Caroline sat back in her seat for the rest of the drive, actually enjoying herself for the first time in a very long while. She didn’t ruin the feeling by trying to think of why it had been so long. She directed Drew up the winding roads, pointing out different paths they could take later, and even sharing a few of the adventures she had shared with Jude and Shelby along those same paths. She wasn’t sure why she felt compelled to share them with Drew, only that it seemed to easy to say Jude’s name in his presence. It was almost as if by having loved and lost Shelby, he could somehow share a measure of her own grief. And, like Rainy, he didn’t seem to expect her to cry.

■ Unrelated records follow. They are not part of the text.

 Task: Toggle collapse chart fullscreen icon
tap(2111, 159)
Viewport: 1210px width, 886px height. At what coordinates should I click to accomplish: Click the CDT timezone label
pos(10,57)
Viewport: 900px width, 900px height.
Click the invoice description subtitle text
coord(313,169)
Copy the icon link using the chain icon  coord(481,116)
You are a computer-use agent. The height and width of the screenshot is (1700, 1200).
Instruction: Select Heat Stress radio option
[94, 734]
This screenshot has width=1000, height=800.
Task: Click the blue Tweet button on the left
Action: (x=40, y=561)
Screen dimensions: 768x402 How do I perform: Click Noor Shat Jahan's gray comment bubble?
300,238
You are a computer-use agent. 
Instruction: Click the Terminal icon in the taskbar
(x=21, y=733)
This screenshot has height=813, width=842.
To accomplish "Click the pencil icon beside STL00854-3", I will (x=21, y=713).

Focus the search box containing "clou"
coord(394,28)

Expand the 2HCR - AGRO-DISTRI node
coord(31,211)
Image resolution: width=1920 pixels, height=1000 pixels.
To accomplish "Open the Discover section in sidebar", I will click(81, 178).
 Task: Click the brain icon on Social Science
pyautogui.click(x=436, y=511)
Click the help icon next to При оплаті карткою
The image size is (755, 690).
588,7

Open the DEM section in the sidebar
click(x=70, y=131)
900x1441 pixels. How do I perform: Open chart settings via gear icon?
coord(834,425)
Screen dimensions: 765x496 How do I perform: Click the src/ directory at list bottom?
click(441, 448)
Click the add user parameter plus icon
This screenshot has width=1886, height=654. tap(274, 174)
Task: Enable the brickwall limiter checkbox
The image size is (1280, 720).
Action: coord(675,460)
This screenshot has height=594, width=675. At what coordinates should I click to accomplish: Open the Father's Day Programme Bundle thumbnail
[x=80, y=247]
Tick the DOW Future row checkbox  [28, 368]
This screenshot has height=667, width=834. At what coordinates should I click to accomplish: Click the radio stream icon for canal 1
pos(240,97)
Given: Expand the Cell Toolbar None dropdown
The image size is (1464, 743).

He parked the truck on the side of a narrow road, edging it as close as he could to the outcropping of rock just on the off chance that a car would need to get by. Brightly colored leaves covered most of the nonpaved areas, reminding her that fall wasn’t far off. It came earlier in the mountains, but always signaled an end to summer. It saddened her, the way the screen credits rolling at the end of a movie saddened her; the end had been announced, but nobody had bothered to tell her what happened next.
Feeling the early-morning chill to the air, she zipped up her sweatshirt, then reached inside the truck to get the rest of her stuff. The floor mat where she’d dumped everything was empty except for her water bottle. She looked up at Drew, who was in the process of strapping on a large backpack.
“Don’t worry—I got it all. I figured you didn’t need the extra weight of carrying a pack, so I just brought one that would fit everything.”
She narrowed her eyes. “You’re not trying to be nice to me, are you?”
“Absolutely not. I just wanted an excuse to make you go ahead of me so that there wouldn’t be any sudden pushing from behind.”
“Smart man.” She pointed up a narrow leaf-strewn path. “Let’s go this way. It’ll take longer, but it’s not as steep. Until I’m in shape, I think we should stick to the gentler slopes.”